During the mayor's State of the City address Tuesday, he warned that the upcoming budget year will be difficult. Without offering details, he said the city will have to make "decisions many of us will not be happy with." He urged unions to help the administration reduce spiraling health care costs."

Financial crisis faces Detroit’s next mayor - Economic downturn, fallout from Sept. 11 wallop city’s budget

By Judy Lin / The Detroit News

"* Sale of bonds. This fiscal year, the city had budgeted $400 million in bond sales, $40 million for city services and $360 million for federally mandated improvements to the city’s Water and Sewerage Department.

Under Archer, the city’s bond rating has improved dramatically, though it still ranks below that of many other major cities.
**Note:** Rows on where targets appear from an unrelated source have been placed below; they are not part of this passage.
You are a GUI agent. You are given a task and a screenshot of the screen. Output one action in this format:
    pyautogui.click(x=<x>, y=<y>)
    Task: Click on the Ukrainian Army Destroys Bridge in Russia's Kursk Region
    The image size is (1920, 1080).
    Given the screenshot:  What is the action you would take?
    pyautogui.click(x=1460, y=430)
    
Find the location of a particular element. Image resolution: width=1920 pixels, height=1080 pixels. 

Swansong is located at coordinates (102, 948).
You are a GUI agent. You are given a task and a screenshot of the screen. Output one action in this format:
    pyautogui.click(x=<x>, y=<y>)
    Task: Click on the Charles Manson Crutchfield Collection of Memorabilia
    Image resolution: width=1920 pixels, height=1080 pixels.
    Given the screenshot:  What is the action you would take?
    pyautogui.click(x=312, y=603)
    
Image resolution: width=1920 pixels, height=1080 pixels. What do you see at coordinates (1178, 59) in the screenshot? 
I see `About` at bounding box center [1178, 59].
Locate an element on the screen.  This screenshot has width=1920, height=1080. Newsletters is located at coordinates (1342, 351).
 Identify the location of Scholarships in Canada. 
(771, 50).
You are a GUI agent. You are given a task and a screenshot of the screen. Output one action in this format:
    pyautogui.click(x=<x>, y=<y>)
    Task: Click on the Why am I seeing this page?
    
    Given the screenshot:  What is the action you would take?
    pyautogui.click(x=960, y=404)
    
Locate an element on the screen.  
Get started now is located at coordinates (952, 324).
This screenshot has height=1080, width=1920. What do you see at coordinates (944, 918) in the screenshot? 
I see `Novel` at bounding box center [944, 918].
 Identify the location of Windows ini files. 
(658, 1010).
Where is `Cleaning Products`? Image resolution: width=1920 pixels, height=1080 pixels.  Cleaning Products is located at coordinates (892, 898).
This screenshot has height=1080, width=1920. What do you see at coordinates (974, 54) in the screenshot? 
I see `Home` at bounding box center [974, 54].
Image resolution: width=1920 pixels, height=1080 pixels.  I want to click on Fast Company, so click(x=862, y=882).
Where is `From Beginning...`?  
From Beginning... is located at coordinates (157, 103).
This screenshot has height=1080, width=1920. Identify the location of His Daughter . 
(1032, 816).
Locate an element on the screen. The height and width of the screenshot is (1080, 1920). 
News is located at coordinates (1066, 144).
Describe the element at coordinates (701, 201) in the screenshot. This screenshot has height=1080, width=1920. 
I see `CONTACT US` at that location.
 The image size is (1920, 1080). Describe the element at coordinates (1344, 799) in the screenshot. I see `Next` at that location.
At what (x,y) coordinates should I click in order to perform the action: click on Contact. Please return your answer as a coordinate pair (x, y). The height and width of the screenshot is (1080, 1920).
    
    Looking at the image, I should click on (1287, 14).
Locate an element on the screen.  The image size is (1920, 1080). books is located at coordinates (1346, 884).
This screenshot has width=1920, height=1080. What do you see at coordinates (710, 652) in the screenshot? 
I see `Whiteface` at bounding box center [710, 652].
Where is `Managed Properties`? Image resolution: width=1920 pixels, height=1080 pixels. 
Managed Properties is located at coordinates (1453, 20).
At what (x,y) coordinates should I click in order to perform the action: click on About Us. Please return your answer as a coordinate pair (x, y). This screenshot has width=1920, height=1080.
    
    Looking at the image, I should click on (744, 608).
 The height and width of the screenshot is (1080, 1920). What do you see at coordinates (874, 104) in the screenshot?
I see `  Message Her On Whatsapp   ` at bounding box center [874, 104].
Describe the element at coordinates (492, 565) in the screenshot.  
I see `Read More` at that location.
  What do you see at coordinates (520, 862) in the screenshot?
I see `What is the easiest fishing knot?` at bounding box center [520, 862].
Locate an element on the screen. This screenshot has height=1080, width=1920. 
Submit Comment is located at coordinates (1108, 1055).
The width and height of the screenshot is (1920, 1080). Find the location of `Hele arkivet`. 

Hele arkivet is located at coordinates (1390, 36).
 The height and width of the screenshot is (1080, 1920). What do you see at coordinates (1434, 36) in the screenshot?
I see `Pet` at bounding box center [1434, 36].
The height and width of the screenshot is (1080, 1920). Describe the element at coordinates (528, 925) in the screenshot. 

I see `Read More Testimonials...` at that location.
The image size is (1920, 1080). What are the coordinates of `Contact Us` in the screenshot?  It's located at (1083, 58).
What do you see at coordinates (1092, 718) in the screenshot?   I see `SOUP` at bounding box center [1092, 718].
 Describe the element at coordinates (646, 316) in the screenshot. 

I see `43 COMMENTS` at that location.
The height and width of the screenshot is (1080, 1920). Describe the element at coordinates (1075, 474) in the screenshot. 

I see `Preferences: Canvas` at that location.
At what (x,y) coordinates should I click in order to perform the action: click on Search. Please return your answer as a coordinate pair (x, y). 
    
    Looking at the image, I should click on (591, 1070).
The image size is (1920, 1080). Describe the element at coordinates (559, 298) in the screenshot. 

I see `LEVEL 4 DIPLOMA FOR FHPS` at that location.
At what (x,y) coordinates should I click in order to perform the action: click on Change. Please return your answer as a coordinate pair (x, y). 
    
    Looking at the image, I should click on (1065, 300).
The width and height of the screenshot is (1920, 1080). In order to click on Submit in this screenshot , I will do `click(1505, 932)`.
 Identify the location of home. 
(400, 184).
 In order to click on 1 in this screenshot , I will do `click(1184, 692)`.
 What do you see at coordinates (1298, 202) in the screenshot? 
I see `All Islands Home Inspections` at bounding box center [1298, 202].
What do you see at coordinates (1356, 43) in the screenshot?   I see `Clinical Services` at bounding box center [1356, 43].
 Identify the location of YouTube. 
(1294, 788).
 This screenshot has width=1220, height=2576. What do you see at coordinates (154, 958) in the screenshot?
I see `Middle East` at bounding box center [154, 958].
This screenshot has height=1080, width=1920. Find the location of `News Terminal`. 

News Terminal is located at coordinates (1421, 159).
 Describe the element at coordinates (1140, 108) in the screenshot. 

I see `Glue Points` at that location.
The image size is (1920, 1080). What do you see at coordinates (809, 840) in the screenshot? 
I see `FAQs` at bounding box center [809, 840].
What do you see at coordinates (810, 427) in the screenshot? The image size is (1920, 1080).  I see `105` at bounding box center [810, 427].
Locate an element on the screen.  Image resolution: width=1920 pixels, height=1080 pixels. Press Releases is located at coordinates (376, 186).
The city’s bond rating is important because it sets the price at which a city can borrow money for major projects. But with the economy slipping, Wall Street’s bond-rating agencies are likely to revise Detroit’s rating downward.

From 1979-86, Detroit did not issue general obligation bonds because Wall Street’s rating services declared Detroit bonds below “investment grade.” In 1987, the city sold its first bonds in eight years, $51 million worth. But by 1992, in the midst of the last recession, major rating firms were issuing warnings about the city."